She took a breath. With studied nonchalance, she picked up her plate and her glass, carried them into the kitchen, and put them in the sink. To her astonishment she realized she was humming a melody-that old song, “Full Moon and Empty Arms,” which had been taken from the theme of Rachmaninoff’s Second Piano Concerto, hadn’t it? Now why would a tune like that have chosen this particular moment to pop into her head? The human mind sure was an amazing thing, yes, indeedy. Simply remarkable, what the old cerebral cortex could come up with to amuse itself in moments of extreme stress.

Nausea burned in her stomach. The back of her neck was icy; her forehead, feverish. She had the absurd impression that her heart had leaped out of her chest into her skull and was beating there; she could feel its hard steady rhythm against her temples, her jaw, the crown of her head, each beat a separate knock, shaking her body.

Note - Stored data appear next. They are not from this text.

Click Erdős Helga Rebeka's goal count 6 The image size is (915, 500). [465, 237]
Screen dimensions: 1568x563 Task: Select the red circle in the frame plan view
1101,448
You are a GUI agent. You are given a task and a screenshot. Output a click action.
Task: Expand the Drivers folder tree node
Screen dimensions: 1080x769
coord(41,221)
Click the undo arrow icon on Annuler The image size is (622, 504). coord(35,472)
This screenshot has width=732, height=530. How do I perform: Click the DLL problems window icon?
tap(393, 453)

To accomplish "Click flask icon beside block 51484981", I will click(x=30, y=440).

Still humming softly, she ran cold tapwater in the sink, banged her breakfast dishes around in a noisy pretense of washing and drying them, and shoved them into the kitchen cabinets. Then, prompted by a sudden thought, she picked up the knife she’d used to core and slice the apple, and hid it in the pocket of her robe.

Now for the hard part.

She tried to estimate how far it was to the front door. A good fifteen paces, she figured. All she had to do was cover that much distance, and she would be home free.

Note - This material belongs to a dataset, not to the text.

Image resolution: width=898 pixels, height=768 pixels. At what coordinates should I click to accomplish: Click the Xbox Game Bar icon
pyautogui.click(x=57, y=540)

Heart pounding, she left the kitchen, keeping her face averted from the armchair and potted plant up ahead on her left. She could feel his eyes on her. Could sense his closeness, the closeness of a camouflaged jungle animal poised to spring for the kill.

She padded through the living room, still humming the tune, which in her ears had segued from a cheerful melody into a series of stifled screams. She was aware with preternatural alertness of every object she passed. The coffee table, its glass surface scattered with copies of Elle magazine. The sofa, still bearing the plastic slipcovers that had come with it. The end tables where ceramic lamps glowed, casting cones of yellow light over the bare white wall.

She wished she were not wearing her pajamas and robe. The bedtime clothes made her feel even more vulnerable, almost naked. Naked before him, exposed to his staring eyes.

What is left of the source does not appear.